[Start of Attachment]
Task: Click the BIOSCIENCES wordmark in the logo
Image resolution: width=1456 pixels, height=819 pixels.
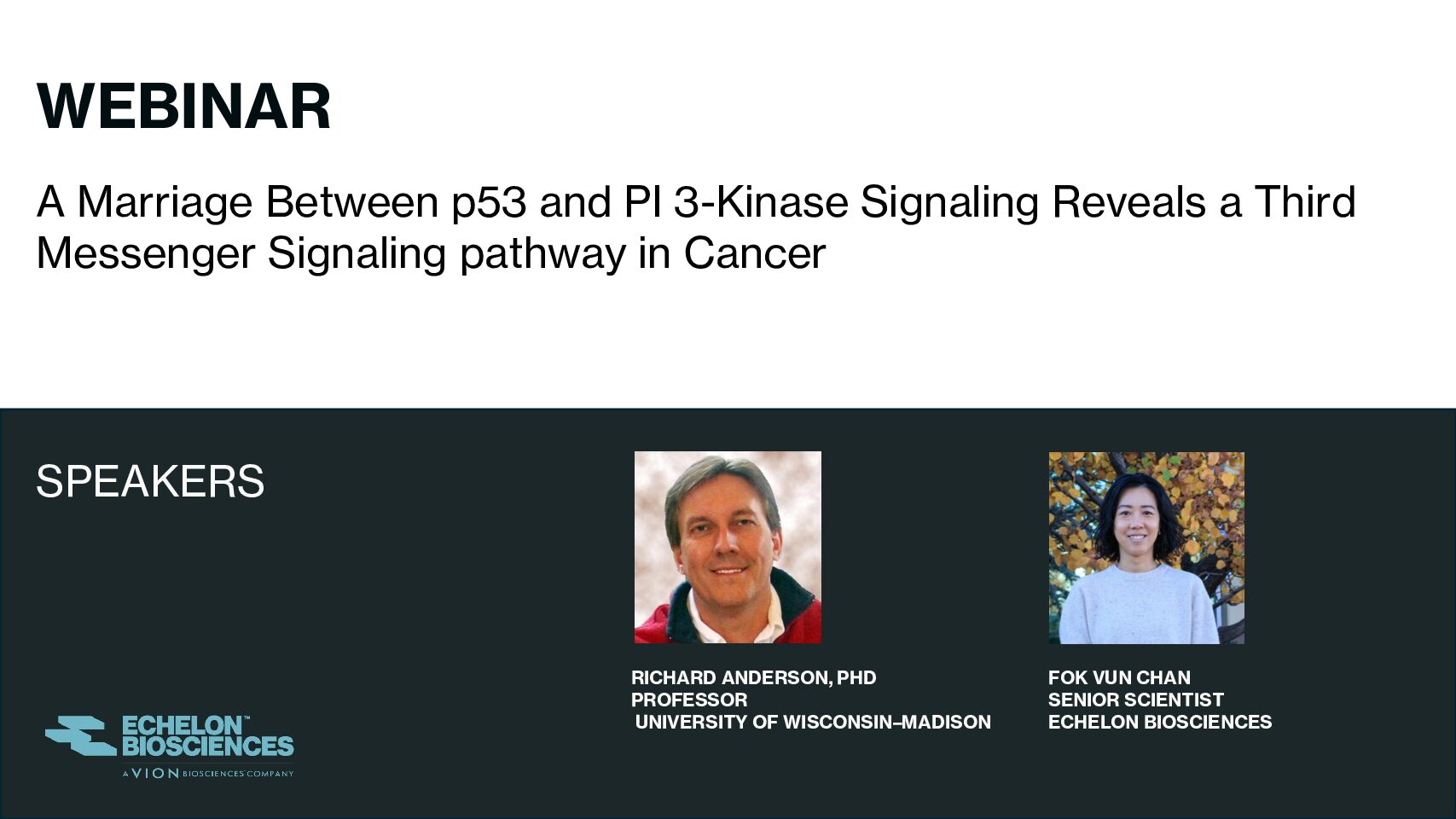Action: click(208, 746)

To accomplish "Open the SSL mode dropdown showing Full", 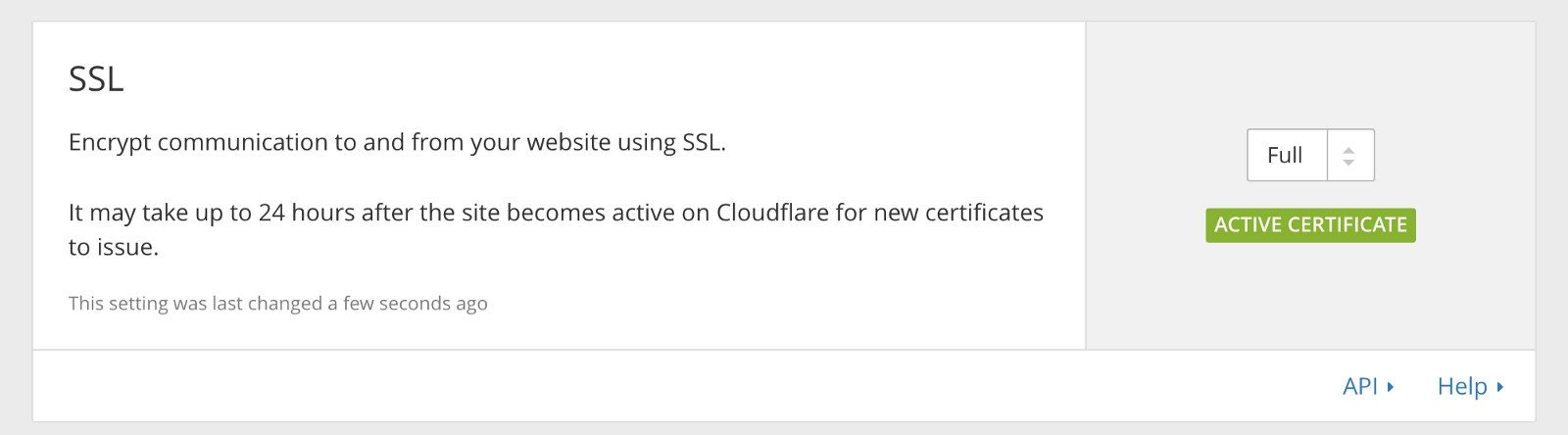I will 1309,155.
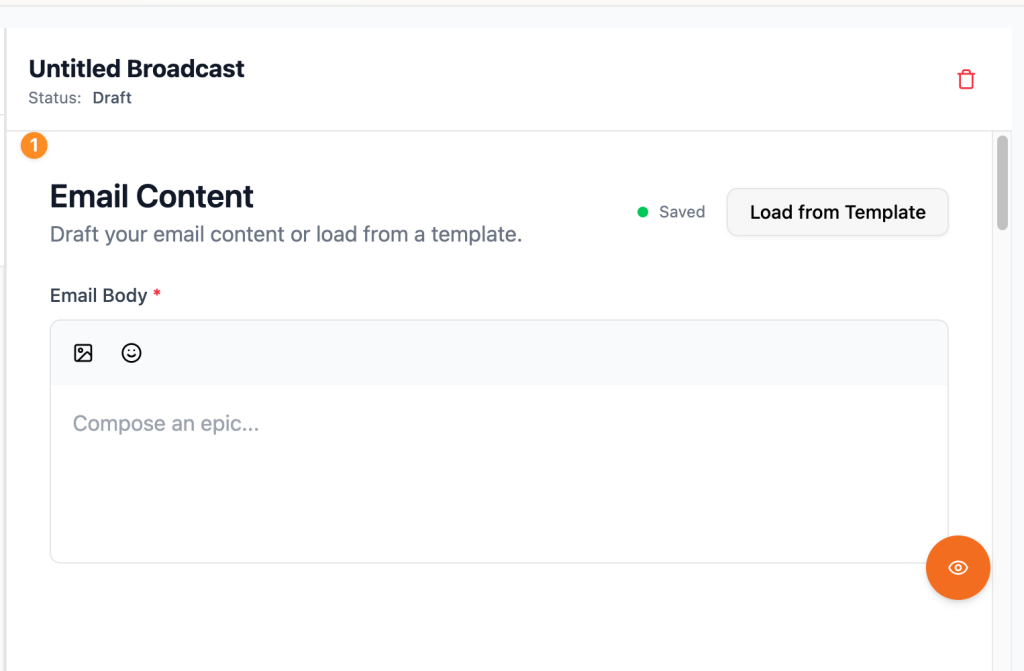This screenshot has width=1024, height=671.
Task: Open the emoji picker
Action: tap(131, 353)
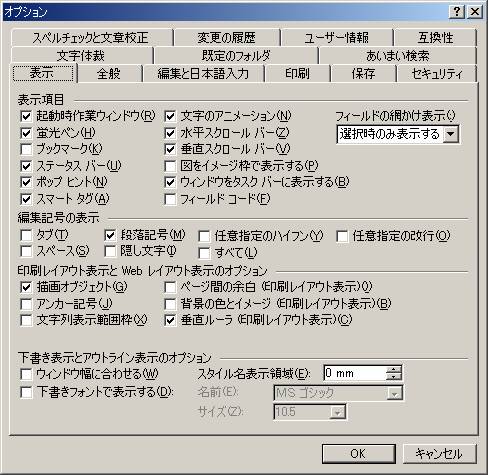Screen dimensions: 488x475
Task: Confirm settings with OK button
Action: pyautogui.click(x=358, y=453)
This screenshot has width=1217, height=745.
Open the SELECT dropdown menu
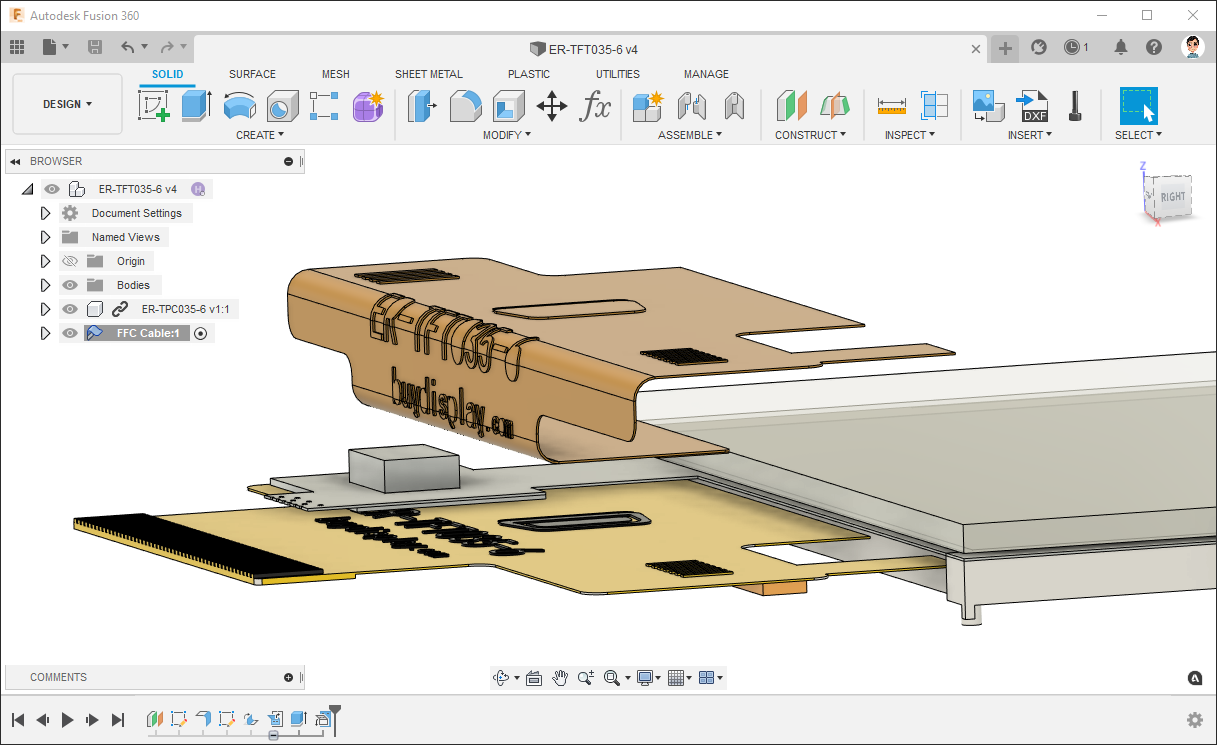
[End of Attachment]
Exercise goal:
Set down word for word the lines beginning with the one containing "This screenshot has width=1217, height=745." and ending with the last line of the listing, inclusive. Omit every picture.

Solved exercise:
This screenshot has width=1217, height=745.
Open the SELECT dropdown menu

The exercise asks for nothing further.